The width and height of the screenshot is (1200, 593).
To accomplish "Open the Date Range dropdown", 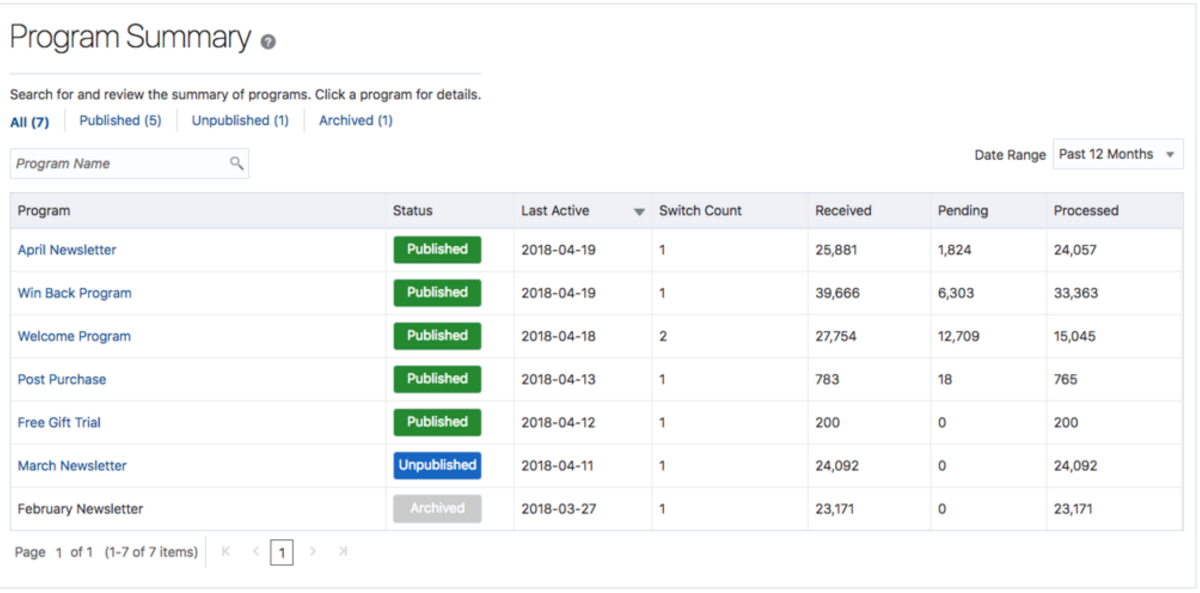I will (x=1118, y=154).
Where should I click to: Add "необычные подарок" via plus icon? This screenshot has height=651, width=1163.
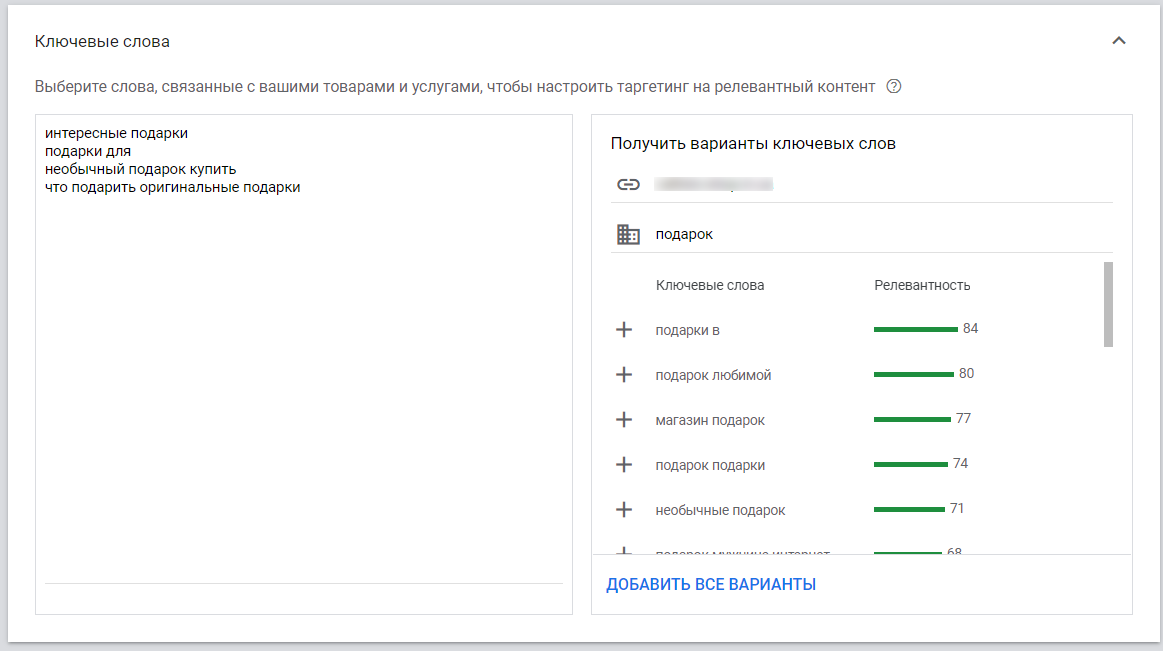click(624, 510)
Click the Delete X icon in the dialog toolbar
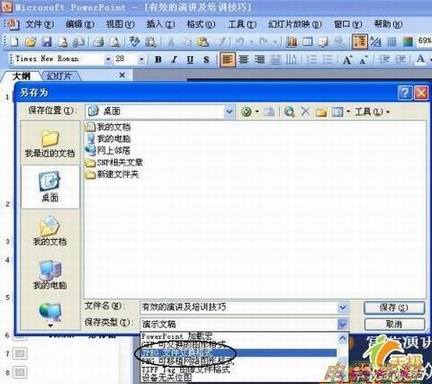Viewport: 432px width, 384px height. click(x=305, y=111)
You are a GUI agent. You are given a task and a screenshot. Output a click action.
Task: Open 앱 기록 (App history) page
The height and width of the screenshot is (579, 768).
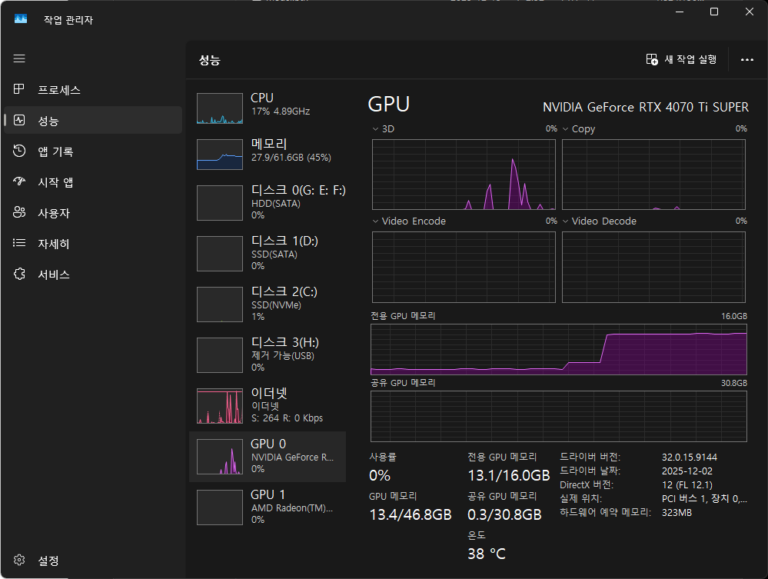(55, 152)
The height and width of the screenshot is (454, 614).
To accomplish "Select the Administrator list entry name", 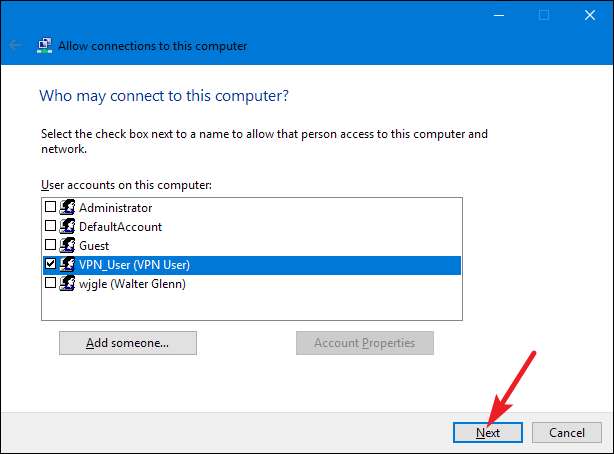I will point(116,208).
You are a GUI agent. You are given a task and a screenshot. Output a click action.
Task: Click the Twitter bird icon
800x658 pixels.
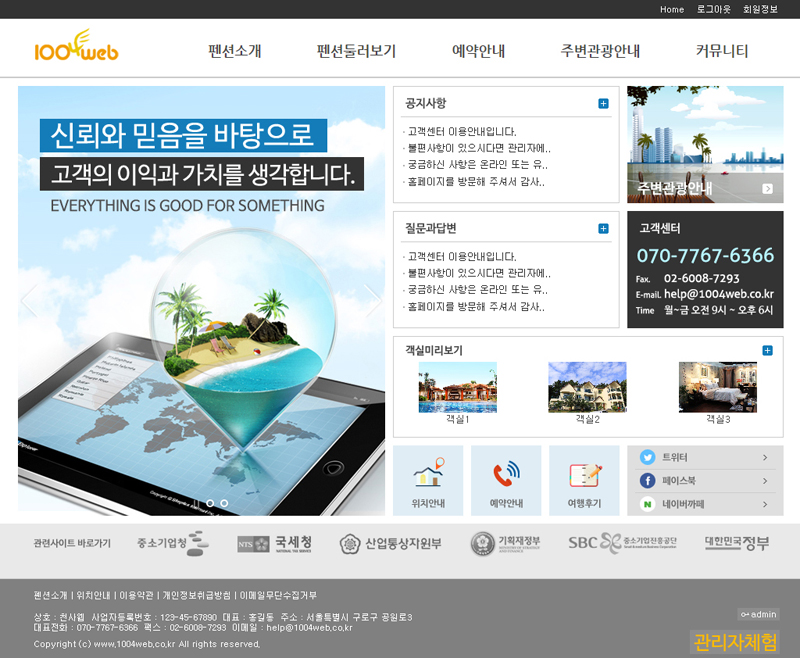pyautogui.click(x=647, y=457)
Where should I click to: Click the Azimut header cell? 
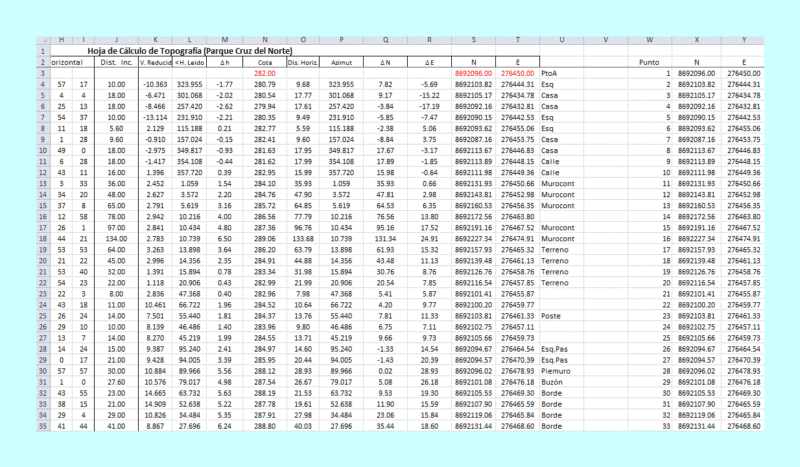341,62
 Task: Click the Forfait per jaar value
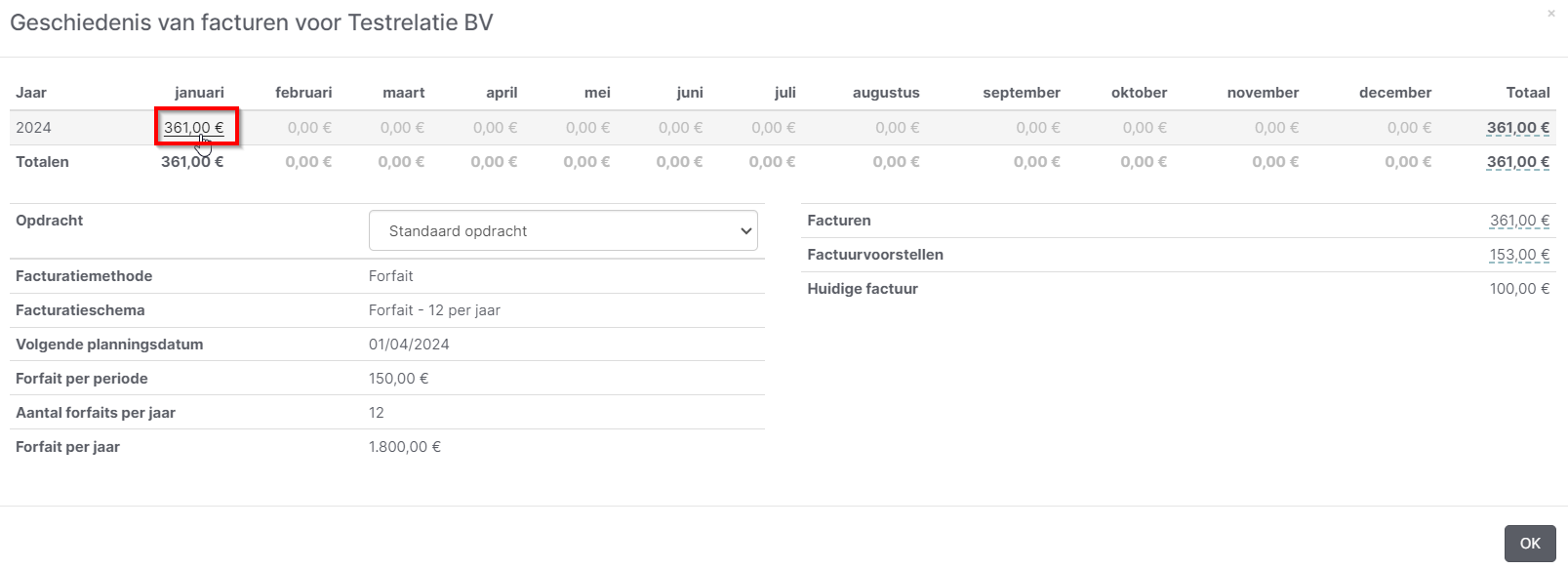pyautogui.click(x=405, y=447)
* * * * * * * * *
> _Problem_
Everything from the line with "800x658 pixels." through the last line above must be repeated exactly, except the pictures.

> _Answer to this problem_
800x658 pixels.
pyautogui.click(x=647, y=457)
Where should I click to: Click the Azimut header cell? 
341,62
 Task: Click the Forfait per jaar value
pyautogui.click(x=405, y=447)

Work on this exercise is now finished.